Un point de départ tout ce qu'il y a de plus intrigant : un sound designer anglais (apparemment réputé) est appelé par un réalisateur italien pour sonoriser son dernier film, gardé secret. Dès son arrivée, il plonge dans un monde froid, vide, menaçant incarné par les longs couloirs beiges du studio d'enregistrement et des gens qui parlent l'italien, langue inconnue du sound designer.

Dès le visionage de la première bobine du film dans le film, le sound designer comprend qu'il se trouve face à un film d'horreur, dans la lignée de ceux de Dario Argento, le talent en moins. Il s'en étonne auprès du producteur mais ce dernier lui lance un regard noir. Il lui demande comment se faire rembourser son billet d'avion, le producteur lui jette un second regard noir. Il demande à discuter avec le réalisateur, le producteur lui dit qu'il est très occupé.

On le comprend bien, l'ambiance est posée dès les 5 premières minutes. C'est pesant, mystérieux, quoique classique, et les allusions aux films de Dario Argento sont légion mais maîtrisées, ce qui augure du mieux.

Et puis, l'heure qui suit détruit progressivement tout ça. C'est bien simple, le film devient un simple making of de la création de la bande son du film dans le film. Et forcément, c'est pas super funky : même pour quelqu'un qui, comme moi, est intéressé par la technique de création sonore, une heure, c'est très long. Le film se transforme en une succession d'inserts : des pastèques explosées à la hachette pour simuler un meurtre bien sanglant, des radis séparés de leur queue pour reproduire un arrachage de cheveux lors d'une scène d'interrogatoire et ainsi de suite… S'en suit, après chaque enregistrement, le mixage sonore sur la table d'enregistrement : on tourne des boutons en gros plan, on augmente le niveau sonore d'une piste et diminue celui d'une autre, on applique un effet de reverb sur l'enregistrement d'un cri de femme préalablement obtenu après beaucoup d'effort, etc.

Les images sont très belles (une Arri Alexa associée à de l'éclairage maîtrisé ne peut donner des images moche), le son est fabuleux (encore heureux !). Mais tout ça est bien vide. Un film composé à 80% d"inserts pendant une heure ne peut bien évidemment pas créer une trame narrative accrocheuse. Et c'est bien dommage puisque l'ambiance est là.
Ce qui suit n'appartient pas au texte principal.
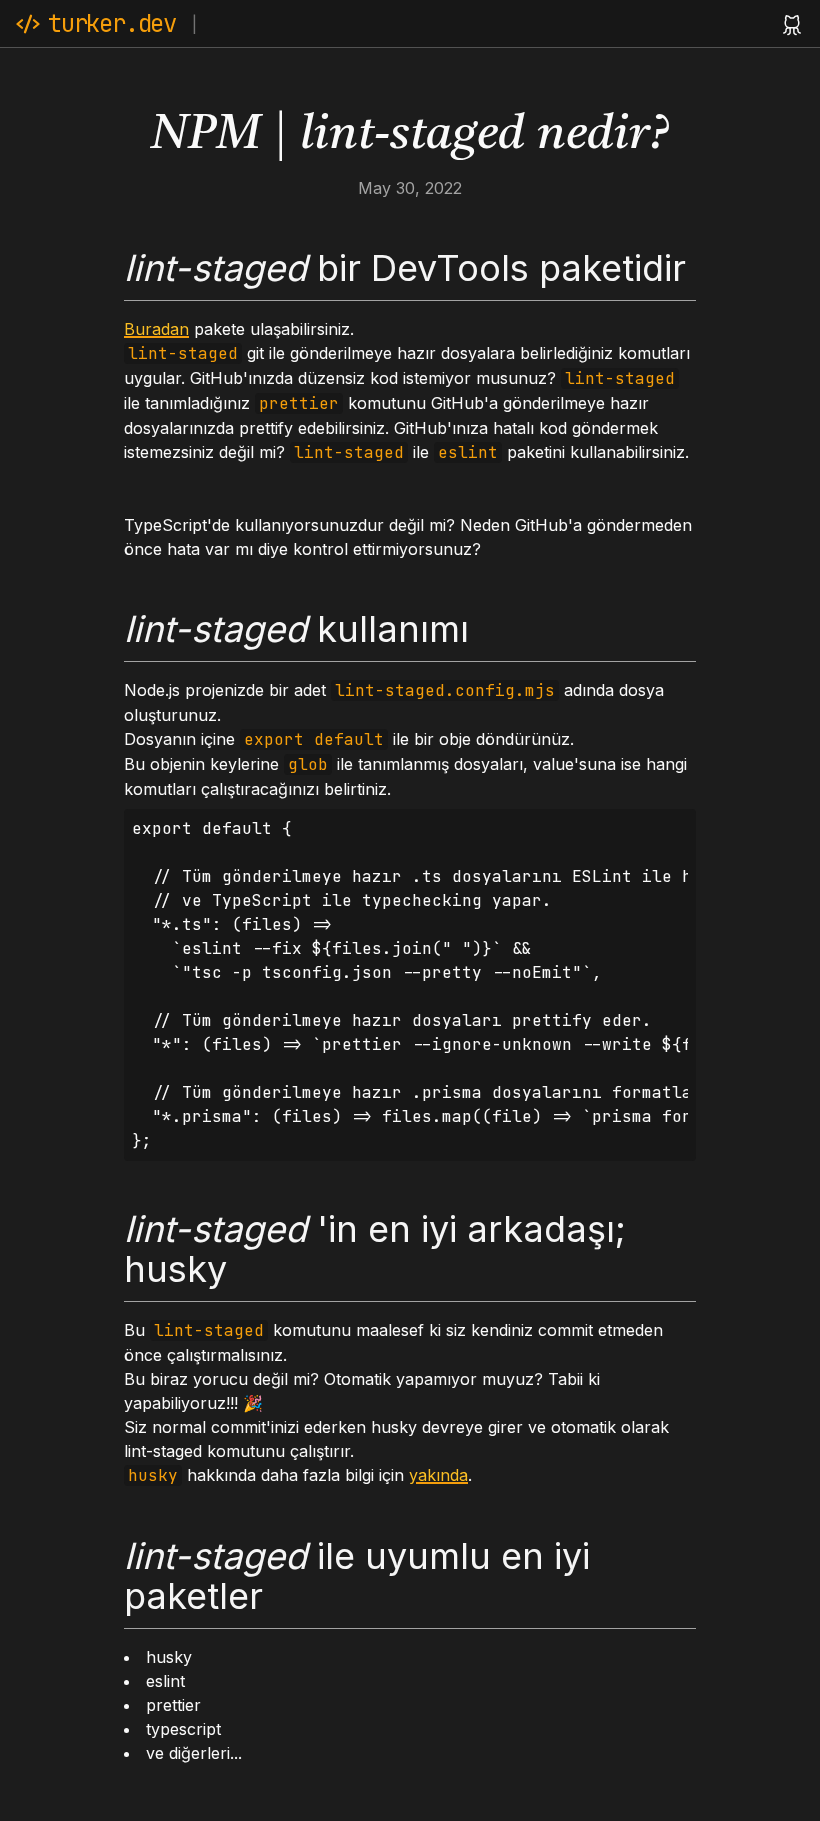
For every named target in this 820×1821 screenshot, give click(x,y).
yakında (438, 1475)
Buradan (156, 329)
Enfin, 30 minutes avant la fin, l'histoire se lance avec enfin un personnage principal qui se décide à agir et ne pas rester passif comme il l'a été depuis le début… Mais c'est trop tard, la magie s'est dissipée depuis longtemps, tout comme mon intérêt pour le film. Et puis, quand je dis "agir", c'est simplement respecter les codes du genre de l'horreur, en devenant aussi méchant que le méchant du film, en reproduisant ses méthodes discutables et même dangereuses.

Après une séance de "torture" sonore au casque, dont la chute est évidente mais amusante, administrée à une actrice n'arrivant pas à crier de manière convaincante, le sound designer se rend compte de ce qu'il est devenu. Et puis c'est fini.

Ok, super. Un beau gâchis, ce film.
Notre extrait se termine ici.